I mentioned that Eline had just interviewed Conrad Phillips and asked if they were in touch.

 

Now Conrad has been in touch, since you ask, and his nice wife, Jenni... I was very fond of Conrad, lovely man, and Jenni. He was a sweetheart. He suffered because back in the days before actors were more protected, the original William Tell, shot on black and white video and running around cardboard rocks and all that and he had an accident, done a stunt, did a fall or something and had ended up not well, damaged.
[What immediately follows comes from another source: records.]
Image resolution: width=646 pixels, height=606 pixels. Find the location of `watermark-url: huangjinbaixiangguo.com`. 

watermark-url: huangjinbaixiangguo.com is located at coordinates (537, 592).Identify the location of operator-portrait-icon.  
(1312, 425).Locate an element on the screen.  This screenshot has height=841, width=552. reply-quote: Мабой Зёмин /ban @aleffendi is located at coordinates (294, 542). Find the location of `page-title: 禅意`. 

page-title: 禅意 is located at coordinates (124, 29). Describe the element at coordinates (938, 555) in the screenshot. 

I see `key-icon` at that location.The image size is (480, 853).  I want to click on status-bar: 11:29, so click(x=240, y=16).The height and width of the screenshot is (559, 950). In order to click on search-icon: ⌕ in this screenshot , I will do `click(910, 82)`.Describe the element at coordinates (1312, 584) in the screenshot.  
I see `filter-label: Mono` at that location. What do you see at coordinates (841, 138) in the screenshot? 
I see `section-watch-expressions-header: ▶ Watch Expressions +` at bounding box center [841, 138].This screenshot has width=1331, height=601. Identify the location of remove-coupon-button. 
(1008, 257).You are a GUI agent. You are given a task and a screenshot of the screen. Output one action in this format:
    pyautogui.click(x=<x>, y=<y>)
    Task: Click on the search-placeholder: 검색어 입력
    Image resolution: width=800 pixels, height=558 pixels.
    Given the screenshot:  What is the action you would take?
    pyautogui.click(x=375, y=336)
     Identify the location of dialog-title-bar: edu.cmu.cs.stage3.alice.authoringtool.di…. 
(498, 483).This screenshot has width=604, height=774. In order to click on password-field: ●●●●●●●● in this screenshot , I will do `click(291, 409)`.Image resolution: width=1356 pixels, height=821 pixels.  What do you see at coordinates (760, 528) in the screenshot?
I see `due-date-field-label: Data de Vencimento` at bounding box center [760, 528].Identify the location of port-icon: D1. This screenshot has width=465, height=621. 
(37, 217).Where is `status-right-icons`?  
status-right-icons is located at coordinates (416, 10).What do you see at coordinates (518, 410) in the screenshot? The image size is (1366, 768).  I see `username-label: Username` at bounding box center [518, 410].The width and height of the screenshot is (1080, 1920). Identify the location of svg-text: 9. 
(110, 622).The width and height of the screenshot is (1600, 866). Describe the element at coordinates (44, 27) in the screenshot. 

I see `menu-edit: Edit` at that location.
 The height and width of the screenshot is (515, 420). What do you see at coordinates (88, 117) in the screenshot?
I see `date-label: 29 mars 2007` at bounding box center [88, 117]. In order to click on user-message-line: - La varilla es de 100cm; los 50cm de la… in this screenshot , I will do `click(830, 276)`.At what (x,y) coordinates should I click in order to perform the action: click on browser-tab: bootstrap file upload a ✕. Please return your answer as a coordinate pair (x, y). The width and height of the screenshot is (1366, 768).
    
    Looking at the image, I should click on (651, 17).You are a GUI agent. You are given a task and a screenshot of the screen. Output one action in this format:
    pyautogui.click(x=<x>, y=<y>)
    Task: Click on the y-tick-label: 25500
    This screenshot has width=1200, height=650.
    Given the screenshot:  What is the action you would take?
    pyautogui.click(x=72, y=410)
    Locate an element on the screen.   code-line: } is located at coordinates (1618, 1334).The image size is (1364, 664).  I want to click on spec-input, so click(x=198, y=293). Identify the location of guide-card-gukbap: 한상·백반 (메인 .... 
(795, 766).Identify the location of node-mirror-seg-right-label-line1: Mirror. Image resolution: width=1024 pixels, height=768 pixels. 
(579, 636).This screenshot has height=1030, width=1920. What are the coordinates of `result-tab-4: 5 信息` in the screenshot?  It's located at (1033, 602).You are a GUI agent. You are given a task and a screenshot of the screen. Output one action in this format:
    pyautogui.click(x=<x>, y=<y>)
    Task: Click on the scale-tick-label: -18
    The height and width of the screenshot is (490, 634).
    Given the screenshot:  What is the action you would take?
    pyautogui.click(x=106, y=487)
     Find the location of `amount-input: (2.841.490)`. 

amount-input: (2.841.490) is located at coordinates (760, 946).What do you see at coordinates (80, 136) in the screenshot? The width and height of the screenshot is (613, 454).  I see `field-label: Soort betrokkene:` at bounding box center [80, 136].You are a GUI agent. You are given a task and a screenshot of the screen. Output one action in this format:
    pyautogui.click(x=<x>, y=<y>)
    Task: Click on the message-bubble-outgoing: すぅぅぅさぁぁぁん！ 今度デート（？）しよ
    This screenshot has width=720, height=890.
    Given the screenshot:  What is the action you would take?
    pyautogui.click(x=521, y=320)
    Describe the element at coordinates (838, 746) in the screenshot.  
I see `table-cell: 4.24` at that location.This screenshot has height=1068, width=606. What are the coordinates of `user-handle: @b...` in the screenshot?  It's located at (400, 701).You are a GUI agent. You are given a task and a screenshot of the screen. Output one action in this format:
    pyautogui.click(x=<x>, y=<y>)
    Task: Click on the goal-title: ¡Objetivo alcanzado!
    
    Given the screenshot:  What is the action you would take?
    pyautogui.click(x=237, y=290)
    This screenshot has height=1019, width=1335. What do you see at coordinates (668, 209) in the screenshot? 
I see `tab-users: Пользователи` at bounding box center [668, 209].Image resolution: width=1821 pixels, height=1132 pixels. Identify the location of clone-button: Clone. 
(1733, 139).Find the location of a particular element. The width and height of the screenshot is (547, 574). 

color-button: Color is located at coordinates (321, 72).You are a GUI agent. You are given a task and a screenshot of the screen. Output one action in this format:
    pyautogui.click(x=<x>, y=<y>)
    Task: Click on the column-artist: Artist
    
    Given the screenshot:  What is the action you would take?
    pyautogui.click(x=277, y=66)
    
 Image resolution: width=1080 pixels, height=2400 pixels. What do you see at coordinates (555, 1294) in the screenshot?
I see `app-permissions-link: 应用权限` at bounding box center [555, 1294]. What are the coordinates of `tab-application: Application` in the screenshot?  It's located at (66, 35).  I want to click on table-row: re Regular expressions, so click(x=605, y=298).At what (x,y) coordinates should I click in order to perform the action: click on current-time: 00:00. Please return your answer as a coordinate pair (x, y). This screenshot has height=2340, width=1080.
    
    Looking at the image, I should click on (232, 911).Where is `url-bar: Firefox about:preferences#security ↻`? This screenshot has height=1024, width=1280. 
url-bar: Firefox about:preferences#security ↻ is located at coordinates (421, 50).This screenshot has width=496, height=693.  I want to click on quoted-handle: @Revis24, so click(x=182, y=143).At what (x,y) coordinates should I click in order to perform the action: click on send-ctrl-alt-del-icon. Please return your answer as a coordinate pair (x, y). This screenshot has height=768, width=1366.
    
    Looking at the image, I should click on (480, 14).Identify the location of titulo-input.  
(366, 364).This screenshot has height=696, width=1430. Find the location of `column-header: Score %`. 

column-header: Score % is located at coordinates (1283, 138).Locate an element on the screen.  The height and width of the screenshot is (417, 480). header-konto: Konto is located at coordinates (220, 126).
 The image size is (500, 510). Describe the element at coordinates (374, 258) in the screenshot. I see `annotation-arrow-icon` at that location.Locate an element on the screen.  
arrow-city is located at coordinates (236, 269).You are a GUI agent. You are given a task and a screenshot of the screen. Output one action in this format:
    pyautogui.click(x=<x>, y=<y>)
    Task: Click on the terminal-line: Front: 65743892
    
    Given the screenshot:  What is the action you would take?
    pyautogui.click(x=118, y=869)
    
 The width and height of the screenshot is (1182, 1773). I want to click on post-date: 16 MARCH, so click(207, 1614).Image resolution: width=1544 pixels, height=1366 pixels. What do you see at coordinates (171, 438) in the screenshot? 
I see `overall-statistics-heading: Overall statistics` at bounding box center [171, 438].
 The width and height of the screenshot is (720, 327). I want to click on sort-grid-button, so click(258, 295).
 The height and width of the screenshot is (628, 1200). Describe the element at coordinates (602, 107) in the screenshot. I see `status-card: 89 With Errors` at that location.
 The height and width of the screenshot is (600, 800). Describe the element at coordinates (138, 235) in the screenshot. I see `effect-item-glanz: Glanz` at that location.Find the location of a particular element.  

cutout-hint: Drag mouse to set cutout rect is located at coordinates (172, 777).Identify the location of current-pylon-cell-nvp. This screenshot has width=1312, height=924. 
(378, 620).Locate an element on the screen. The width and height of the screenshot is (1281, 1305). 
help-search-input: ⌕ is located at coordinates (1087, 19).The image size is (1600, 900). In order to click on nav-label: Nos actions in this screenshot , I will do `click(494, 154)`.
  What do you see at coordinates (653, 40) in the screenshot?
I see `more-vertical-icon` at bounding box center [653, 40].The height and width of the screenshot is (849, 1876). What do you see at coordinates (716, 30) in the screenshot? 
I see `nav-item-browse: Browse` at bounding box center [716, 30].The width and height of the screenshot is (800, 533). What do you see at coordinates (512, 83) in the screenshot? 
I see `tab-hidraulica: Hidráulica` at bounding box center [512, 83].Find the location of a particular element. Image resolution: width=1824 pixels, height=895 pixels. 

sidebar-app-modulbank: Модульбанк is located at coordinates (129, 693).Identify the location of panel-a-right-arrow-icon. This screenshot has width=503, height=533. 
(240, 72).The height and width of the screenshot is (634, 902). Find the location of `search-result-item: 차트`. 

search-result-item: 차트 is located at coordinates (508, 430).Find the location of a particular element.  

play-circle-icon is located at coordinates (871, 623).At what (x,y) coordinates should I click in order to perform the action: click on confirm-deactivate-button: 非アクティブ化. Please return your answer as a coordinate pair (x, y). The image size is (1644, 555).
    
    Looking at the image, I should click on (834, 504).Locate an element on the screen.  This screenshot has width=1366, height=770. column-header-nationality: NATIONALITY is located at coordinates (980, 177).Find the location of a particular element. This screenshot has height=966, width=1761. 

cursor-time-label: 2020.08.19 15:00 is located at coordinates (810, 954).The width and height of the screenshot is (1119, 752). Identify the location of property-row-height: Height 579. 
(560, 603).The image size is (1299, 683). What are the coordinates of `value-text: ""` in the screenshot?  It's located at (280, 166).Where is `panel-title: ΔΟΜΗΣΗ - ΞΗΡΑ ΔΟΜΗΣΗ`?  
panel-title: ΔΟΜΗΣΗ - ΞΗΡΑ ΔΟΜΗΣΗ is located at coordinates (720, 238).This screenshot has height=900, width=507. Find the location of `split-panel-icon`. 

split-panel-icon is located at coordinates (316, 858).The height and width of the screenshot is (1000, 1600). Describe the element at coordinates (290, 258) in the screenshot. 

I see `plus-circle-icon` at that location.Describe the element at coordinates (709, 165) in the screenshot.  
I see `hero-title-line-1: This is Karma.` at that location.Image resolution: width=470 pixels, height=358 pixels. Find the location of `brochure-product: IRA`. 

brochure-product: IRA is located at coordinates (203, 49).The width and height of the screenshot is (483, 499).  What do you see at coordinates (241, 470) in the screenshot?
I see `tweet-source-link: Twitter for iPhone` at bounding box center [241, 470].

So movement for him, you know stunts and running about, was hard and I remember there was one episode, which you will of course know instantly, which was set in the snows and he had to do an awful lot of walking in deep snow and I know he had an awful time of it.

 

I asked if he kept any props from the show.

 

Yes, in the last episode I did there was a three-legged stool made of very flimsy wood and this three-legged stool, all I had to do was walk near it in my cloak and it fell over... and as a joke they all signed it for me and gave it to me at the last night... and I've still got it. It's next to my desk. I’ve got everyone’s signature from the shoot and it's there because they thought it was so funny that I hated this stupid piece of furniture so they gave it to me. Amazingly, I brought it home. Well you had to.

 

Laurel: It's a great souvenir to have.

 

Jeremy: Yeah, but you know...Getting on the aeroplane with this stupid thing...

 

Laurel: Makes a great story.

 

Jeremy: Yes, it's a nice story, exactly.

 

At this point it was time for them to get ready for the show so I said goodbye. The concert was wonderful, despite Chad being unable to sing full voice since he was recovering from the flu. He still sounded great. They put on a good show, much of which is humorous banter. Afterwards they graciously signed for all of their fans, as they do after all their shows no matter how long it takes. I got them to sign my Crossbow book, which you can see in the picture of me with them taken by their manager, Jason Rhoden, who was very kind in arranging this interview for me. All in all a very memorable evening with two very kind gentlemen!

Jeremy has just completed work on a solo album entitled The Bottom Drawer Sessions, which will be released on October 7th!